### [What to produce]
Nothing below is to be printed except the lines between the line holding "Where should I click to: Open the language" and the line holding "has width=470, height=681.", inclusive, each exactly as it appears.
───── Data for this task ─────
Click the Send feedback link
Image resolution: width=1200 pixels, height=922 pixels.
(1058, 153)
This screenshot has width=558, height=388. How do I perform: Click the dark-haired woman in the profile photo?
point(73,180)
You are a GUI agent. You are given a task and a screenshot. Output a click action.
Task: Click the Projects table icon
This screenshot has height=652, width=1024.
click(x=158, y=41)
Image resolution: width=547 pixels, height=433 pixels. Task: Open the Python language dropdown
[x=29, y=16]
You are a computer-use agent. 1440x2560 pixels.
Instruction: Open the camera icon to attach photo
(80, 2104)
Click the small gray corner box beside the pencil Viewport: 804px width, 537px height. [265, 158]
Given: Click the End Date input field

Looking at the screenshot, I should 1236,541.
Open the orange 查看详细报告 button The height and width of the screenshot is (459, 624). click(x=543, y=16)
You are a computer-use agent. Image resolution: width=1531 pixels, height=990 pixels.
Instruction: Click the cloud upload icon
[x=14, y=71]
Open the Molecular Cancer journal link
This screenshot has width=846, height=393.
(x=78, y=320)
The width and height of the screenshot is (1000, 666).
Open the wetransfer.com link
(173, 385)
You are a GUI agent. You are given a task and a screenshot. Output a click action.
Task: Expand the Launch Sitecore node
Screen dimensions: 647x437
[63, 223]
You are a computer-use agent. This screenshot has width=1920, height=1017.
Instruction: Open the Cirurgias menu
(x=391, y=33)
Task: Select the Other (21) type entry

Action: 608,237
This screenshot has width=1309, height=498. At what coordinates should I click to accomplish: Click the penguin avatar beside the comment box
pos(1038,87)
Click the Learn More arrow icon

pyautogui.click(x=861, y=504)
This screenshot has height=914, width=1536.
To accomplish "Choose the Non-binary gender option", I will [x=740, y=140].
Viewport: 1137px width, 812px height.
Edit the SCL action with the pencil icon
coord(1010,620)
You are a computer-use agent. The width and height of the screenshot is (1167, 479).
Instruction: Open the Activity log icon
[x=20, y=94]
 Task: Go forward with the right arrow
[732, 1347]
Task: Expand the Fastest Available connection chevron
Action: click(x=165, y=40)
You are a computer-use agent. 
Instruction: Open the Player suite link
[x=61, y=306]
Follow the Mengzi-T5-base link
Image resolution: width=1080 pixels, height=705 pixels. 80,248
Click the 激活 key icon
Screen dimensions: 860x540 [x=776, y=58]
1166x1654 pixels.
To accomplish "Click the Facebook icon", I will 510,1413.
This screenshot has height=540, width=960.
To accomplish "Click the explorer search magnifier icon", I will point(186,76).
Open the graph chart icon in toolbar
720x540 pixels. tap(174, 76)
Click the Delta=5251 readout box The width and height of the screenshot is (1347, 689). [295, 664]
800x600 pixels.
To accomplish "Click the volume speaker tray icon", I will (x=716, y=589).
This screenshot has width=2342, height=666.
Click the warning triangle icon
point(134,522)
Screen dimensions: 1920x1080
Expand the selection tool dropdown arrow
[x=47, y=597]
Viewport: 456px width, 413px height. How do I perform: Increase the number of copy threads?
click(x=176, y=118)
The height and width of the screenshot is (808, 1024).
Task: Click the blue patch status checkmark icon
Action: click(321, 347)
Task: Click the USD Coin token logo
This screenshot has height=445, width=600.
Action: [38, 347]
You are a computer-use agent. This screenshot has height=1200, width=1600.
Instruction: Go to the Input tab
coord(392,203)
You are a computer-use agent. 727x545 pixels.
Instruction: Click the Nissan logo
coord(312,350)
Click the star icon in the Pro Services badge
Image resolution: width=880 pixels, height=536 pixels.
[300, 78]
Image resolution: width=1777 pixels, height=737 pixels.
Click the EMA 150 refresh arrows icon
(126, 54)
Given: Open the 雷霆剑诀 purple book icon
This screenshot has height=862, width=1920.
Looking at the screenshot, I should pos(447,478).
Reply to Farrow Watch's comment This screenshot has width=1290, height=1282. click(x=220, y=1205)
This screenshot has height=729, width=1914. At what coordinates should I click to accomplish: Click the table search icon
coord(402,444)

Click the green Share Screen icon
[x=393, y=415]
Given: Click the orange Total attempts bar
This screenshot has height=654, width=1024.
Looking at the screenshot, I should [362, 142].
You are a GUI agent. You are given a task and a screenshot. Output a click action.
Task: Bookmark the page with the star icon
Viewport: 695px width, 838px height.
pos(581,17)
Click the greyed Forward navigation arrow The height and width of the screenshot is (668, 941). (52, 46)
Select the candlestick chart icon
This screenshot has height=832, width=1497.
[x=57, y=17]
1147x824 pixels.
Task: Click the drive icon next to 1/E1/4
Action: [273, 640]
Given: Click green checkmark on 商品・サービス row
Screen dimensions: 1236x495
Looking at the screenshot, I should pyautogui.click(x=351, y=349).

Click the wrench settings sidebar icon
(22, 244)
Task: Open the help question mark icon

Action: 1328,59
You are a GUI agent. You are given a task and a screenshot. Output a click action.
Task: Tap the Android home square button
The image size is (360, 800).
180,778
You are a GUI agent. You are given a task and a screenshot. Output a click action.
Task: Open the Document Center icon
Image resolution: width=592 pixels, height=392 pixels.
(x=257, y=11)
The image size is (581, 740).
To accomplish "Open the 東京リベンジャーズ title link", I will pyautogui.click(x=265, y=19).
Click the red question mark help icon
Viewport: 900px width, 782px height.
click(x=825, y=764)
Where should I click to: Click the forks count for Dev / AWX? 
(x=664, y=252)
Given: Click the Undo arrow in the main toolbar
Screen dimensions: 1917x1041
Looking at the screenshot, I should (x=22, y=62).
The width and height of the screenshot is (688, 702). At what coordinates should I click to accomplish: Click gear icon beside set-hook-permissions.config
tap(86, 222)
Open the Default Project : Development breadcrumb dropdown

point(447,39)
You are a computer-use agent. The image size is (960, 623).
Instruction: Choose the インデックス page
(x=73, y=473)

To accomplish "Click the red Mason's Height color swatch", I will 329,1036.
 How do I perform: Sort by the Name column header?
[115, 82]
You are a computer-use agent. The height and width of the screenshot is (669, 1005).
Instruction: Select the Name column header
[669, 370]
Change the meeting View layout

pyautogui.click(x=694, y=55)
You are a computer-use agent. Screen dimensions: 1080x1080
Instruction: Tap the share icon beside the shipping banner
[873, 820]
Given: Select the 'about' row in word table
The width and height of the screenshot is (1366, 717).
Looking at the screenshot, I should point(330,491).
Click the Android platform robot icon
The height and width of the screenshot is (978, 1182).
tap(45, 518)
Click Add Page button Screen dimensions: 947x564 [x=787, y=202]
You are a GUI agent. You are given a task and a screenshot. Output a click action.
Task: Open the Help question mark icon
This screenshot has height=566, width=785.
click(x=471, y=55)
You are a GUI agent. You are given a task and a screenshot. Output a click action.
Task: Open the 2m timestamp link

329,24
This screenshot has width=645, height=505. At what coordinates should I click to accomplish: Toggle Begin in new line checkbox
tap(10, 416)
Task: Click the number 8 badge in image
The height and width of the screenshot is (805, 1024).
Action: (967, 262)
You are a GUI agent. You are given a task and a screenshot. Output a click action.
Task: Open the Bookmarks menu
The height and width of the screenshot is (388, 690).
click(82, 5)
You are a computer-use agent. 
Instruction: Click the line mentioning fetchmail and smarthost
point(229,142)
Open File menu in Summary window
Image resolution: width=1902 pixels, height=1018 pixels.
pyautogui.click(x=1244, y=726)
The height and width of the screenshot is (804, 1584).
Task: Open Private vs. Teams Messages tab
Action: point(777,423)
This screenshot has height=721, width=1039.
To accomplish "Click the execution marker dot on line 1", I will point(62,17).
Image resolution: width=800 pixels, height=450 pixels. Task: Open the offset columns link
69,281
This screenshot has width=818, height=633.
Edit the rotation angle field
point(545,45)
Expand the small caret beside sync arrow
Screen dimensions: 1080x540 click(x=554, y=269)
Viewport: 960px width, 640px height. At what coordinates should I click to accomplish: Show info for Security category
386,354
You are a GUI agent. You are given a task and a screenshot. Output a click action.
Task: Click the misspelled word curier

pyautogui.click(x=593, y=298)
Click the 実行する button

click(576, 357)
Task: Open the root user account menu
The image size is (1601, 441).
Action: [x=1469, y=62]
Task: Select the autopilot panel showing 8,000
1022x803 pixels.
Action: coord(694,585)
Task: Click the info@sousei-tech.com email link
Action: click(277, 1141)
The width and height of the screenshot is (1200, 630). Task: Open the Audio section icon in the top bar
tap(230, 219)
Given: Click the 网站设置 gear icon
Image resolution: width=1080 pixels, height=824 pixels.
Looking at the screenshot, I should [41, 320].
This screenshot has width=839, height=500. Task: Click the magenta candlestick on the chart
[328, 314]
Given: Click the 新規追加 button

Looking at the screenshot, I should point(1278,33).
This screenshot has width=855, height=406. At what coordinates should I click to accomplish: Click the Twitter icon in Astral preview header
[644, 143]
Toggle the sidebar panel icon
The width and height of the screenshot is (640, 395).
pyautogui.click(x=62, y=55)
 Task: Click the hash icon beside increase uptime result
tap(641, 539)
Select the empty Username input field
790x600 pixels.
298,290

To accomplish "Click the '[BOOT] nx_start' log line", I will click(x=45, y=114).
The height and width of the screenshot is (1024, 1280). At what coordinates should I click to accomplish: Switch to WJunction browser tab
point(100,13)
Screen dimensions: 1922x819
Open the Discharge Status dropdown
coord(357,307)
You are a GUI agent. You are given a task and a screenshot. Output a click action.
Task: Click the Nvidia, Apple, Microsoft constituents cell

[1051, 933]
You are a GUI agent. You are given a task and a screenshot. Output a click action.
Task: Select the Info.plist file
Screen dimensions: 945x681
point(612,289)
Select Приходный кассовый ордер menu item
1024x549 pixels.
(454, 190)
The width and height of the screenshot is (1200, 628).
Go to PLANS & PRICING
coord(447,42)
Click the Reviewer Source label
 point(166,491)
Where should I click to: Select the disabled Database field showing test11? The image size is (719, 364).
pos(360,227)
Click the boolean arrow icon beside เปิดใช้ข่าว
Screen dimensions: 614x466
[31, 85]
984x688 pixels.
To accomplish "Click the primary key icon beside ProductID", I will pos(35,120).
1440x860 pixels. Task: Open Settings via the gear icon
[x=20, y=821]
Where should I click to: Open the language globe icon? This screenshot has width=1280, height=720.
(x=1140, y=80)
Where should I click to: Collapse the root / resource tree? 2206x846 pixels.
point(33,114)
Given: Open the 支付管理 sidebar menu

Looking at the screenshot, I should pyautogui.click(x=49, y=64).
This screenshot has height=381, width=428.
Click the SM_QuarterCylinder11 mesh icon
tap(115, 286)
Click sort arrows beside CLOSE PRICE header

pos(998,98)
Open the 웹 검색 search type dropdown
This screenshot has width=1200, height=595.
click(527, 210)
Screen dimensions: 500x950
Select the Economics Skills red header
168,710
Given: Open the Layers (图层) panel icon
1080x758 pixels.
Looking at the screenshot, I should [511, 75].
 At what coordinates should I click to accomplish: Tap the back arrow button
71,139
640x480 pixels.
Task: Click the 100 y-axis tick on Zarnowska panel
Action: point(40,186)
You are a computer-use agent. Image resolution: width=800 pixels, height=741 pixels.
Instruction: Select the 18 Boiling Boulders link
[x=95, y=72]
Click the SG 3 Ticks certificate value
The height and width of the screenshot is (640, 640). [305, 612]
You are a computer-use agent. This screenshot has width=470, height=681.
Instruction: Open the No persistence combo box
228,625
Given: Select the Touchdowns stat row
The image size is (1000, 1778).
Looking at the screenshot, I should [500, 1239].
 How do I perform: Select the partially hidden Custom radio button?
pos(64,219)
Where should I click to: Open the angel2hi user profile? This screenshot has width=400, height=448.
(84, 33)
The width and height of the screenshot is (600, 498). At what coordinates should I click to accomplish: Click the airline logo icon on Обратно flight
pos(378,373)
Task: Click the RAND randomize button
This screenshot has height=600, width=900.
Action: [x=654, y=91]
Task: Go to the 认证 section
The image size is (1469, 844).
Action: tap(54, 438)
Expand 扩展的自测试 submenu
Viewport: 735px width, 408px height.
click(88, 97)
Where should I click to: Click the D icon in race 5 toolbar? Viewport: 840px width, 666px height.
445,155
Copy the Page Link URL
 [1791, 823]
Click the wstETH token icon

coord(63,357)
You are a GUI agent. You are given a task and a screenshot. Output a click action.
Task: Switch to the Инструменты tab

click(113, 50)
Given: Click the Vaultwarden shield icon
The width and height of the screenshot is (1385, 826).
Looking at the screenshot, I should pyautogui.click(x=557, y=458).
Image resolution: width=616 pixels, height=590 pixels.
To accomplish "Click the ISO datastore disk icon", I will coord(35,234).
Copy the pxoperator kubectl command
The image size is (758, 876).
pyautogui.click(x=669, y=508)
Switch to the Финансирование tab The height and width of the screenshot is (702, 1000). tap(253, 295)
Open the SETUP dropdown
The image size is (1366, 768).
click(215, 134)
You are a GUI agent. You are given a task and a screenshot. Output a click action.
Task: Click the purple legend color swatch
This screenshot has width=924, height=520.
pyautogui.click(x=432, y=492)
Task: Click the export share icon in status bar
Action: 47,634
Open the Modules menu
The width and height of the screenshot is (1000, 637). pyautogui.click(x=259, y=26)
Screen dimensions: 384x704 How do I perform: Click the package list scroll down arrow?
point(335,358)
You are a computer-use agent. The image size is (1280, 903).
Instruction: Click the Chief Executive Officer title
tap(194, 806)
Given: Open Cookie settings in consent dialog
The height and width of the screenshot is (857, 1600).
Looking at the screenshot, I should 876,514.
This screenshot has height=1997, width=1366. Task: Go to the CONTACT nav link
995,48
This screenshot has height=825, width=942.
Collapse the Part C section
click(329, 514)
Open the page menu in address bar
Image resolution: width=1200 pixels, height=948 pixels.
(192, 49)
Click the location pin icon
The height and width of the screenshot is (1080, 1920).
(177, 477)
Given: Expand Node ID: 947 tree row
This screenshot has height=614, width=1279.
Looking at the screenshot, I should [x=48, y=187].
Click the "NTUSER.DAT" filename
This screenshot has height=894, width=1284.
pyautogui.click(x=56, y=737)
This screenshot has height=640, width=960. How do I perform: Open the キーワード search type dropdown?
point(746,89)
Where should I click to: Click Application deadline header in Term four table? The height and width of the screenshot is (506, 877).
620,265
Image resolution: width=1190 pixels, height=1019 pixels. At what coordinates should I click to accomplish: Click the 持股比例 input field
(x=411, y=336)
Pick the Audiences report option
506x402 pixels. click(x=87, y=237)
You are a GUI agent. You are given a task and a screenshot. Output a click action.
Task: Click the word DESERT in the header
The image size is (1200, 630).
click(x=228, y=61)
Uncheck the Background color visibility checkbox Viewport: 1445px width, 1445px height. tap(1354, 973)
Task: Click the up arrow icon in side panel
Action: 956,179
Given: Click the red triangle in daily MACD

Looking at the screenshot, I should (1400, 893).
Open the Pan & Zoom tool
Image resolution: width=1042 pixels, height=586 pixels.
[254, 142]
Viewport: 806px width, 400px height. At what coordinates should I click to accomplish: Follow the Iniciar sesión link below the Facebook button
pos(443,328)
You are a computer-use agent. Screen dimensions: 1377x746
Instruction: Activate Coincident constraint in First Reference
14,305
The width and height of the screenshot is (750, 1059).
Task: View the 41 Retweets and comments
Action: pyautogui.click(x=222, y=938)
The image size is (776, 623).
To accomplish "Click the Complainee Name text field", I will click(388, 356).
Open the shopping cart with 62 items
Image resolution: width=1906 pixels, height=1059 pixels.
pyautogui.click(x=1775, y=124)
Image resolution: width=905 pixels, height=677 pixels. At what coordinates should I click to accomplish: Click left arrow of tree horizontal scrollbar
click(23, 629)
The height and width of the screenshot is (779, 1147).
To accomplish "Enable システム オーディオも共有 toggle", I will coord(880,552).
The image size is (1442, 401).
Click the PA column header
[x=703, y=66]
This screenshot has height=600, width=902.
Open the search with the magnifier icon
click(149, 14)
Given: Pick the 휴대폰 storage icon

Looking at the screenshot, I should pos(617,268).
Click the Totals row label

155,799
─────
### [Exercise result]
Where should I click to: Open the language globe icon? This screenshot has width=1280, height=720.
(x=1140, y=80)
Where should I click to: Collapse the root / resource tree? 2206x846 pixels.
point(33,114)
Given: Open the 支付管理 sidebar menu

Looking at the screenshot, I should pyautogui.click(x=49, y=64).
This screenshot has height=381, width=428.
Click the SM_QuarterCylinder11 mesh icon
tap(115, 286)
Click sort arrows beside CLOSE PRICE header

pos(998,98)
Open the 웹 검색 search type dropdown
This screenshot has width=1200, height=595.
click(527, 210)
Screen dimensions: 500x950
Select the Economics Skills red header
168,710
Given: Open the Layers (图层) panel icon
1080x758 pixels.
Looking at the screenshot, I should [511, 75].
 At what coordinates should I click to accomplish: Tap the back arrow button
71,139
640x480 pixels.
Task: Click the 100 y-axis tick on Zarnowska panel
Action: point(40,186)
You are a computer-use agent. Image resolution: width=800 pixels, height=741 pixels.
Instruction: Select the 18 Boiling Boulders link
[x=95, y=72]
Click the SG 3 Ticks certificate value
The height and width of the screenshot is (640, 640). [305, 612]
You are a computer-use agent. This screenshot has width=470, height=681.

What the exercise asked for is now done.